Exercise requirements >>
Please copy each line in the records below that contains the string "sidebar".

Stored data >>
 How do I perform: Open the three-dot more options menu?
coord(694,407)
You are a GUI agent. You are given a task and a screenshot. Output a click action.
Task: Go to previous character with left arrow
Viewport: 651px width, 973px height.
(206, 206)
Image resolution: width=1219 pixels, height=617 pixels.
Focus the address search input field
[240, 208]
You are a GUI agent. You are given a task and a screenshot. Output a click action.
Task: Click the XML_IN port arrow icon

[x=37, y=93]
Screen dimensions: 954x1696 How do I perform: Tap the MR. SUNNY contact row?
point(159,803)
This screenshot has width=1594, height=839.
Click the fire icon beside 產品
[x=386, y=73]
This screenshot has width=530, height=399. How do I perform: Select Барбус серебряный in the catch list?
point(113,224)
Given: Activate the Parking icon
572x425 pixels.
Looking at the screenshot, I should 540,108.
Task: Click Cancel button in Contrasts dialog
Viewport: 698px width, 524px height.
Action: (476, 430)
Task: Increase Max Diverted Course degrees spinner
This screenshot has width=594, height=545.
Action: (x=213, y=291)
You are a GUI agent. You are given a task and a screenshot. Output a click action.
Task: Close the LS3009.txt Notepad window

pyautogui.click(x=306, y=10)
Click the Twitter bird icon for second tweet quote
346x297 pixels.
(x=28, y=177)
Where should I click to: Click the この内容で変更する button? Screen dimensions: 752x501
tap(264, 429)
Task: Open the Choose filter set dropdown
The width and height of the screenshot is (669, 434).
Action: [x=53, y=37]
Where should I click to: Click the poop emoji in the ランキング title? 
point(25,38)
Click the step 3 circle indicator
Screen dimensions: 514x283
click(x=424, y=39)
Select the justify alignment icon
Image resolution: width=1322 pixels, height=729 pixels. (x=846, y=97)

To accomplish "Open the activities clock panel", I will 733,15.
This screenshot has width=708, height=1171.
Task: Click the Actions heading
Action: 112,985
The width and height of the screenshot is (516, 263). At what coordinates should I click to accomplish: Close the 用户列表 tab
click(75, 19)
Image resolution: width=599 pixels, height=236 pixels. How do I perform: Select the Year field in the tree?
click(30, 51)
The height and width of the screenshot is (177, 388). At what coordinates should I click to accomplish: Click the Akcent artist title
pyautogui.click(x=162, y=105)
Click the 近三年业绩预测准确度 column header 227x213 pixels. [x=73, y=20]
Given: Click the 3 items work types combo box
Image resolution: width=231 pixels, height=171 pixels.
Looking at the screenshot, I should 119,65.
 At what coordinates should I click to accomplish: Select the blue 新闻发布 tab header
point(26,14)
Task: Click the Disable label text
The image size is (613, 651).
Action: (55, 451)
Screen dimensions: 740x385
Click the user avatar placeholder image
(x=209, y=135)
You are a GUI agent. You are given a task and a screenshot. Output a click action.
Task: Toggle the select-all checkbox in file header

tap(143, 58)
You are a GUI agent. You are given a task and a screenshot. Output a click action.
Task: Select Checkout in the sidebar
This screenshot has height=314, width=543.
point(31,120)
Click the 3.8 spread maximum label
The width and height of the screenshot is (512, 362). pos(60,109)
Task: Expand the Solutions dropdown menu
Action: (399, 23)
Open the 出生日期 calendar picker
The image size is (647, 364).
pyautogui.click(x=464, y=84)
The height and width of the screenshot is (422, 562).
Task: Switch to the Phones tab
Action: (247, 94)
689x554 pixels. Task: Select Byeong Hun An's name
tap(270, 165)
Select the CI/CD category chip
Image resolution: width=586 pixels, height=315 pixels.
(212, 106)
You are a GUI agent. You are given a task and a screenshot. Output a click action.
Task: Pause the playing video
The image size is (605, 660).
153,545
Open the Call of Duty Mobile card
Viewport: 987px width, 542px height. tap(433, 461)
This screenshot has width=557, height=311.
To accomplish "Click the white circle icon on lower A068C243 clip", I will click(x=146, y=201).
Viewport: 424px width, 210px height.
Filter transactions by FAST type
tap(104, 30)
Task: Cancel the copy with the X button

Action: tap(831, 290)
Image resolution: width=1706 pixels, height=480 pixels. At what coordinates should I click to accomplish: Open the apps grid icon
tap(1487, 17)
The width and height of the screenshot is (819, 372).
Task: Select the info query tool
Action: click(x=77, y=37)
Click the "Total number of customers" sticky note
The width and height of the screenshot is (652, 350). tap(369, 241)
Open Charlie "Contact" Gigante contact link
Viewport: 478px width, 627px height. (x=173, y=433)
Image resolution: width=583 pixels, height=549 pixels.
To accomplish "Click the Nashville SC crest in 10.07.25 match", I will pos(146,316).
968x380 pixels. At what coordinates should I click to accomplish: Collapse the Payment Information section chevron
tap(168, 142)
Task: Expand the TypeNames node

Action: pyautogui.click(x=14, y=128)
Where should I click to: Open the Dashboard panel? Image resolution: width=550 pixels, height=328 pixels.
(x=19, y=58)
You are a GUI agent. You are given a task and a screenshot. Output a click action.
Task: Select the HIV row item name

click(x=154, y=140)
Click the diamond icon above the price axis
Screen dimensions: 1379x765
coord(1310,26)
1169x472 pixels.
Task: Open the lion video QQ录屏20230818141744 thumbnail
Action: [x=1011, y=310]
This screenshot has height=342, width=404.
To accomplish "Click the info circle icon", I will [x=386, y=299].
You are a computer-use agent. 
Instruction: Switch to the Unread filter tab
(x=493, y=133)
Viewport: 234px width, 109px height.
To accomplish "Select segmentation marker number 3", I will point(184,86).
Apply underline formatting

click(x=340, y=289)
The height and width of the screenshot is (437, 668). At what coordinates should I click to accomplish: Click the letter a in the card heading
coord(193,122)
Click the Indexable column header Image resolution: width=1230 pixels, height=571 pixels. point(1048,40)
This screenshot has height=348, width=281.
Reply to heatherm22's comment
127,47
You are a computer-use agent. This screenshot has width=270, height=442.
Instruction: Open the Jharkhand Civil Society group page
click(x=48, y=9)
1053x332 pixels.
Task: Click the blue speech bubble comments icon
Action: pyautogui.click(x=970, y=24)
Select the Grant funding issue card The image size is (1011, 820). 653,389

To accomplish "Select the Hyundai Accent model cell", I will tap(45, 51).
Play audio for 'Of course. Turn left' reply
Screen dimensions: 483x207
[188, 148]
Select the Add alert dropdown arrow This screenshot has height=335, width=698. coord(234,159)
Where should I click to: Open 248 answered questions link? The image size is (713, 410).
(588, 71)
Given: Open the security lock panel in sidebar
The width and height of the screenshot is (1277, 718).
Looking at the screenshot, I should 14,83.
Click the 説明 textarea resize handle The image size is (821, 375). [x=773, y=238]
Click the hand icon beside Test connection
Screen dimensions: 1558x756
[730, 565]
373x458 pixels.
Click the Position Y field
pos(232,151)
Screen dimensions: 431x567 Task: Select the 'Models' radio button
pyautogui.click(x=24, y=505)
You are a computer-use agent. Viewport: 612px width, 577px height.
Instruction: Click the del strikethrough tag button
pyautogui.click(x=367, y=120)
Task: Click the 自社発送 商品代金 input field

Solution to the exercise >>
Task: Select Checkout in the sidebar
Given: Open the security lock panel in sidebar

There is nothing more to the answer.